Deep learning solutions are developed to tackle mmWave beam and link blockage predictions using camera feed. For more information, please refer to mmWave Base Stations with Cameras: Vision Aided Beam and Blockage Prediction.
1) Python 3.7
2) Pytorch 1.3
3) NVIDIA GPU with a compatible CUDA toolkit (see NVIDIA website).
4) Processed ViWi dataset (see ViWi wesite)
The scripts available here are manily for training and testing a modified ResNet-18 model for mmWave beam prediction. With a little modification, they could also be used for the blockage prediction task. To train and test the model, you need to do the following:
1) Prepare two sets of data using the ViWi framework. One set is for training and the other is for testing (For more information on the data structure, see the next section).
2) Set the paths to the training and testing sets in the script "main.py" (i.e., modify train_dir and val_dir to point to you sets).
3) Set the path to where you want the trained network to be saved, by modifying net_name.
5) Run main.py
When the script finishes training and testing, it will save the accuracies in a result.mat file, and it will store the trained network.
The script assumes a training and testing sets of data structured as a directory of subdirectories, as follows:
training_data
|
|- 1
|- 2
|- 3
.
.
.
|- x
where x = the size of the beam-forming codebook. The name of each sub-directory refers to the beam index in the codebook, and the contents of sub-directory "j", for example, are the images of those users served with the jth beam in the codebook.

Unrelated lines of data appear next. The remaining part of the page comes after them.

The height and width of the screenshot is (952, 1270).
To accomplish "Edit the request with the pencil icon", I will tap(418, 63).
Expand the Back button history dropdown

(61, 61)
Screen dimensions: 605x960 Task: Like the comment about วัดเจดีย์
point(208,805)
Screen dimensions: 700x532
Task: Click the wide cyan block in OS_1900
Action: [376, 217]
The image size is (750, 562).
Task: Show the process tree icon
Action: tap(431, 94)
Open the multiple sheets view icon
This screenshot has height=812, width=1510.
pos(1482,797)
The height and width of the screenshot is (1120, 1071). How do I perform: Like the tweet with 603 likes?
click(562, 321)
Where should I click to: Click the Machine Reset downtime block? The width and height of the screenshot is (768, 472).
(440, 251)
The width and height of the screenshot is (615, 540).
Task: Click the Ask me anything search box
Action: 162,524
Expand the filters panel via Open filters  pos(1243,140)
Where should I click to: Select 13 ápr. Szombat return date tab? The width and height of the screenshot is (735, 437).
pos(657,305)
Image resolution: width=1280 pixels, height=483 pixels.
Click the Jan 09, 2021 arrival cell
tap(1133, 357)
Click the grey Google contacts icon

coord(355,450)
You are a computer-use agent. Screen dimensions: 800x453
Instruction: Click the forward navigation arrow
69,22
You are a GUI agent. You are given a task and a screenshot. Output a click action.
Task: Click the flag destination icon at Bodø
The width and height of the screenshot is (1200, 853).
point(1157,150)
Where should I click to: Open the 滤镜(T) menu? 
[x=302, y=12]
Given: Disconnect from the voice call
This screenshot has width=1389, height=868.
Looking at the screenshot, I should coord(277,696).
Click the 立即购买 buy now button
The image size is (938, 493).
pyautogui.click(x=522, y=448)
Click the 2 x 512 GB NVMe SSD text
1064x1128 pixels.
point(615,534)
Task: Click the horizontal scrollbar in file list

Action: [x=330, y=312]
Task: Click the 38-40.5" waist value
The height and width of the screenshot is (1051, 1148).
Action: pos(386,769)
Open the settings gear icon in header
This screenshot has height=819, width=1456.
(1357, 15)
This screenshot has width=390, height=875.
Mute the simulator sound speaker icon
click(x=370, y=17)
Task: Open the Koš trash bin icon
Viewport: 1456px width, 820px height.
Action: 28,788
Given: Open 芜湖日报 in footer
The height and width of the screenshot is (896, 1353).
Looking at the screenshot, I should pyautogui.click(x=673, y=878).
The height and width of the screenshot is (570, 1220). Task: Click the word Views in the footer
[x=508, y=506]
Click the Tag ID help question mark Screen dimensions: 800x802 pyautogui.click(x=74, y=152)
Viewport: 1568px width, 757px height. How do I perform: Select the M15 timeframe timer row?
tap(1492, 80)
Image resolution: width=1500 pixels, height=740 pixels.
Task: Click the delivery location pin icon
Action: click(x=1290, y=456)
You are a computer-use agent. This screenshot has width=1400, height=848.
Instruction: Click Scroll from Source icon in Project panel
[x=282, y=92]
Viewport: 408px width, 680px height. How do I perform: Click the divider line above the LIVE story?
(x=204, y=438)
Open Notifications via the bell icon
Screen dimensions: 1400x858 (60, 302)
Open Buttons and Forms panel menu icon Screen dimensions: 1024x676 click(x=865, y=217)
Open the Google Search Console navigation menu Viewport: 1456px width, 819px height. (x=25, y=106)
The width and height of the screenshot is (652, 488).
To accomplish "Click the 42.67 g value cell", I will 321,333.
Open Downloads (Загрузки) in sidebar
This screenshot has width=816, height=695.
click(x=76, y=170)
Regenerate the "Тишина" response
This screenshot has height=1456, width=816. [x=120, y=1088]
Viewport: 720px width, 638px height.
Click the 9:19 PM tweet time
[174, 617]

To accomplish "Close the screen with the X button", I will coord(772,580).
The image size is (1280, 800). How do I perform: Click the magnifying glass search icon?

If you use this script or part of it, please cite the following:
@ARTICLE{2019arXiv191106255A,
author = {{Alrabeiah}, Muhammad and {Hredzak}, Andrew and {Alkhateeb}, Ahmed},
title = "{Millimeter Wave Base Stations with Cameras: Vision Aided Beam and Blockage Prediction}",
journal = {arXiv e-prints},
keywords = {Computer Science - Information Theory, Electrical Engineering and Systems Science - Signal Processing},
year = "2019",
month = "Nov",
eid = {arXiv:1911.06255},
pages = {arXiv:1911.06255},
archivePrefix = {arXiv},
eprint = {1911.06255},
primaryClass = {cs.IT},
adsurl = {https://ui.adsabs.harvard.edu/abs/2019arXiv191106255A},
adsnote = {Provided by the SAO/NASA Astrophysics Data System}
}
This code package is licensed under a Creative Commons Attribution-NonCommercial-ShareAlike 4.0 International License.